How do I add Bootstrap as a module?

I have created a website in Hugo and would now like to add Bootstrap to it.
I assume that what I want to do is to add a module. This is where my woes start. I simply cannot understand the documentation on that subject, including other threads on this forum.

What I want to do is add GitHub - gohugoio/hugo-mod-bootstrap-scss: Packages Bootstrap SCSS (v4 and v5) as a Hugo Module to my project.

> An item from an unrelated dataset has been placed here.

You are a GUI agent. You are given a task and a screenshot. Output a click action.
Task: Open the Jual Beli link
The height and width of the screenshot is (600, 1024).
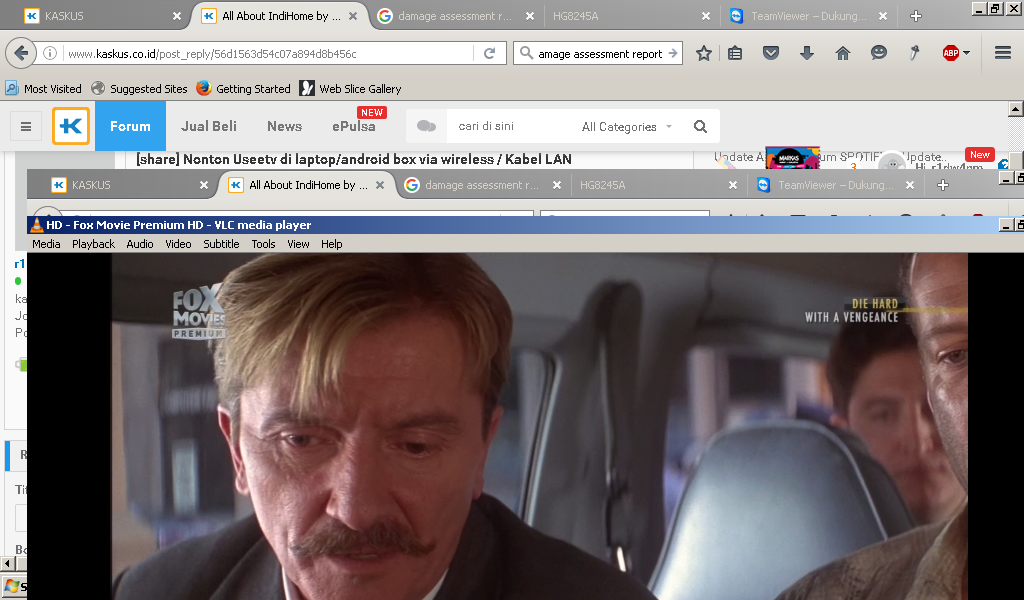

So far I have installed Hugo (of course), Git and Go.
I have added the module to config.yaml:

module:
  imports:
    - path: github.com/gohugoio/hugo-mod-bootstrap-scss/v5

I have imported it in my .css-file:

@import “bootstrap/bootstrap”;

I have initialised my own site:

hugo mod init website

This gave the error message:

“WARN 2023/09/15 13:20:10 module “github.com/gohugoio/hugo-mod-bootstrap-scss/v5” not found; either add it as a Hugo Module or store it in “/website/themes”.: module does not exist
go: creating new go.mod: module website
go: to add module requirements and sums:
go mod tidy”

(“add it as a Hugo Module” – thanks, I’m actually trying!)
It also created a go.mod file containing the text:

module website

go 1.21.1

I then tried:

hugo mod get github.com/gohugoio/hugo-mod-bootstrap-scss/v5

This added the line:

require github.com/gohugoio/hugo-mod-bootstrap-scss/v5 v5.20300.20003 // indirect

To my go.mod file.

However, none of this actually seems to mean that I have access to the module, and I still see no Bootstrap files. Am I supposed to download them manually somewhere along the way?

The documentation on github says:

The Bootstrap SCSS will be mounted in assets/scss/bootstrap

And the official documentation says:

Modules will be downloaded and added when you add them as imports to your configuration, see Module Imports.

When and how is this supposed to take place?

I am at a loss at how to proceed and hope that some of all you lovely people can help me.

module.toml

[[imports]]
path = "github.com/gohugoio/hugo-mod-bootstrap-scss/v5"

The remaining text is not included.